Wir sind daran gewöhnt, das Scheitern von Revolutionen im Nachhinein theoretisch nachzuvollziehen. Besser ist es allerdings, die Bedingungen für den Erfolg von Revolution im Voraus theoretischen herauszuarbeiten. Dies scheint momentan dringlicher als vieles andere - denn in Lateinamerika entfaltet sich gerade ein lebendiger revolutionärer Prozess. Vom Rio Grande bis zum Feuerland gibt es kein stabiles bürgerliches Regime. Die Auseinandersetzung über die richtige Strategie zur Überwindung von Kapitalismus und Imperialismus legt ihre grauen theoretischen Schleier ab, und hat die Chance, in Verbindung mit der Massenbewegung der Unterdrückten zu konkretem historischem Handeln zu werden. Das Wechselverhältnis von Theorie und lebendigem Klassenkampf wird dabei zugleich zum Test für die Brauchbarkeit politischer Konzepte: Die zentralen Fragen lauten hierbei: Kann die bolivarischen Revolution im Rahmen von Kapitalismus und Nationalstaat die geweckten Hoffnungen der Unterdrückten erfüllen oder muss sie dafür diese historischen „Rahmenbedingungen“ überwinden? Welche Politik ist notwendig, damit Kuba seine sozialen Errungenschaften verteidigen und ausbauen sowie gleichzeitig die verknöchere Herrschaft der alten Kaste in Havanna überwinden kann? Was überhaupt ist eine Revolution? Um diese Fragen entspinnen sich intensive Debatten, die in Caracas, London, Havanna und Jerusalem die Tastaturen glühen lassen. Zusammen mit einigen Hintergrundartikeln legen wir mit dieser Ausgabe von „Aufstand der Vernunft“ erstmals zentrale Texte dieser Diskussion auf Deutsch vor. Die aktuelle Analyse der venezolanischen MarxistInnen zur Perspektive des revolutionären Prozesses in ihrem Land ergänzt diese Debatten und stellt gleichzeitig den Versuch dar, auch in der vorliegenden Ausgabe die Einheit von Theorie zu Praxis herzustellen. Aufstand der Vernunft Nr.1:"We're not family - Die verborgene Geschichte der USA" von Alan Woods
Die Geschichte der USA ist in Europa kaum bekannt. Die Meinung, dass das Zentrum des Weltimperialismus nie etwas Interessantes für SozialistInnen hervorgebracht hat, ist jedoch grundsätzlich falsch.

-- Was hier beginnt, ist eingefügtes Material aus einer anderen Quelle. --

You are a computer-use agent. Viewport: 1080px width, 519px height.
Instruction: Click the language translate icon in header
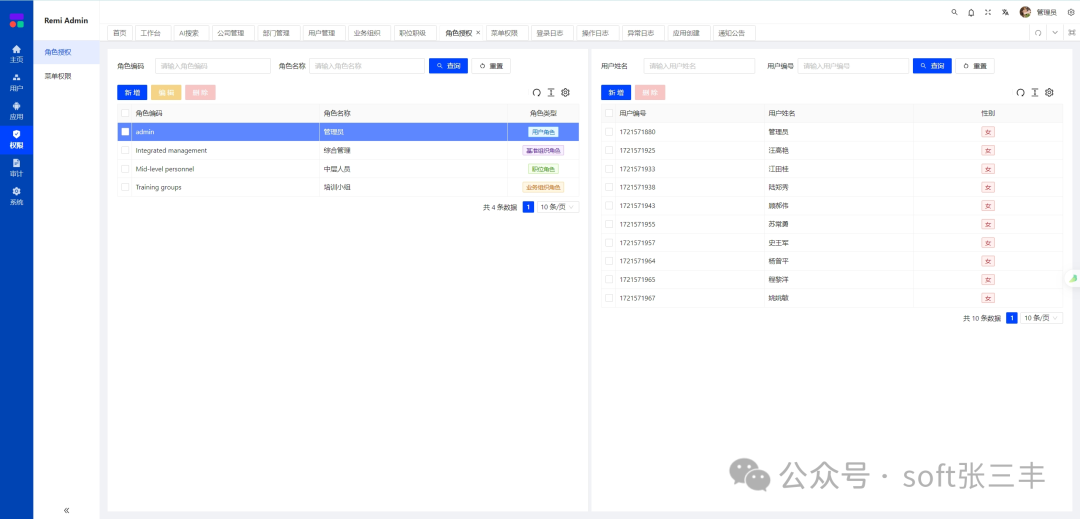[x=1005, y=12]

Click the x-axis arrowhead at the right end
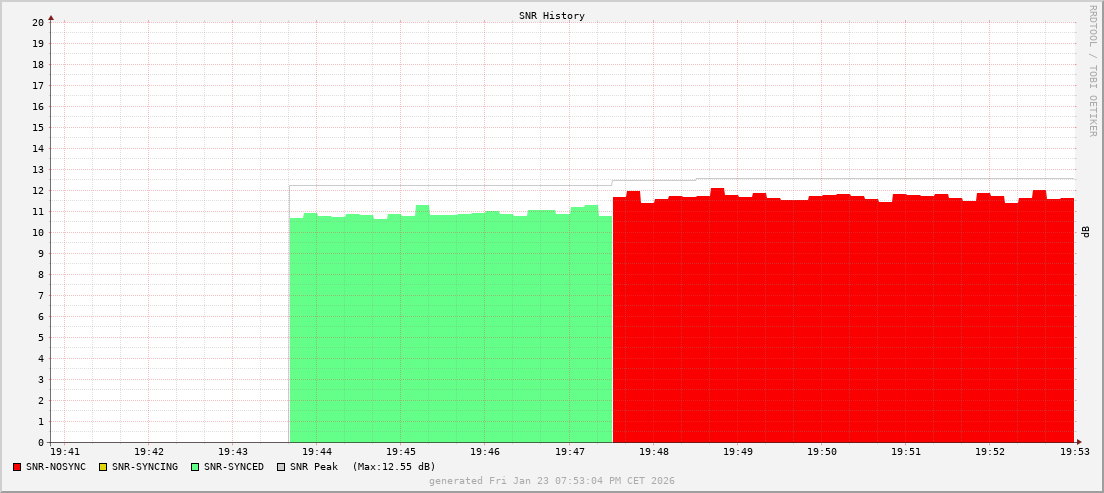point(1078,442)
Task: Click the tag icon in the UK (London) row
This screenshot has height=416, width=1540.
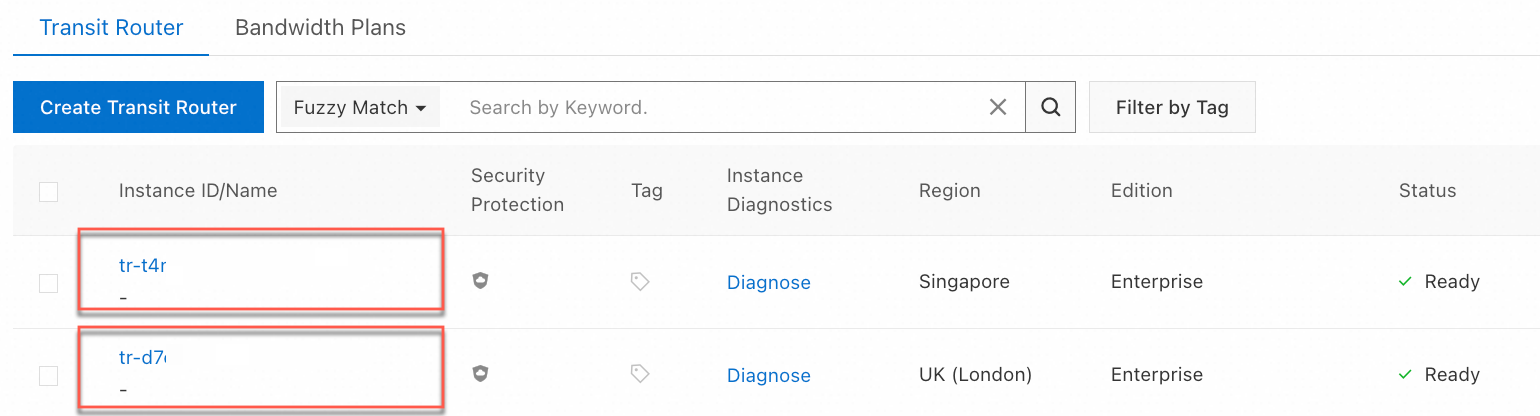Action: (x=640, y=374)
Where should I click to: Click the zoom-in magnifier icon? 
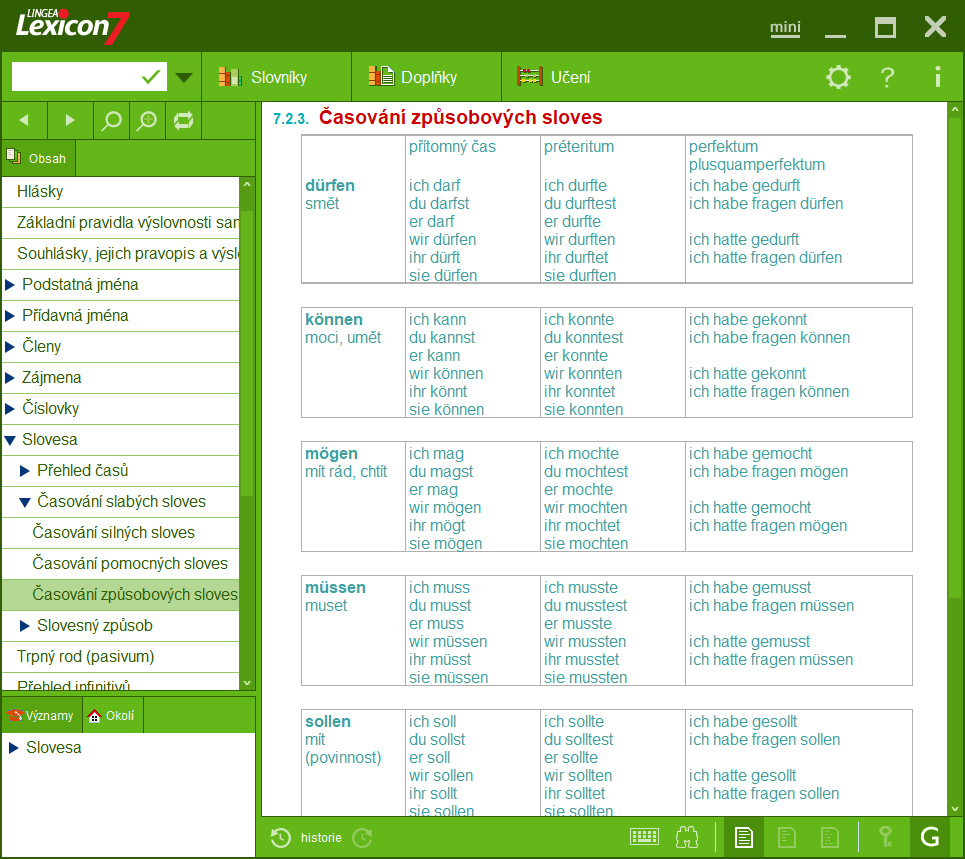coord(146,120)
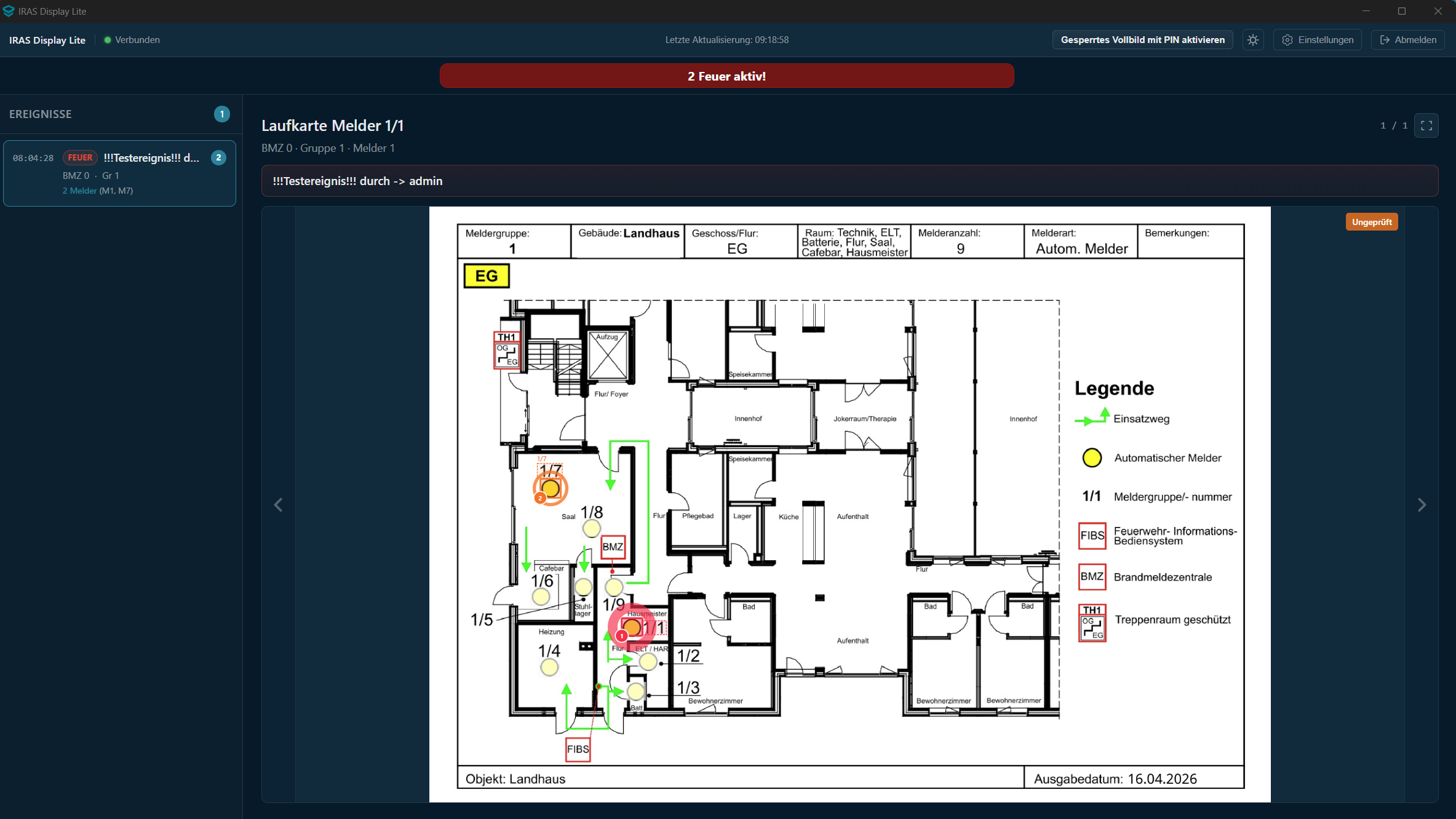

Alan Woods, Herausgeber des bekannten Internetportals www.marxsist.com, versucht hier einem dumpfen Antiamerikanismus entgegen-zutreten, indem er das revolutionäre Potential der "anderen" USA ins Zentrum seines Interesses stellt.
Weiters befassen wir uns mit der Methode und dem Stellenwert des Übergangsprogrammes im Klassenkampf. Zwei Beiträge gehen schließlich der Frage nach wie die Hochkonjunktur der Heiligsprechungen (Kaiser Karl, Mutter Theresa) mit der verallgemeinerten Krise der kapitalistischen Produktionsweise zusammenhängen.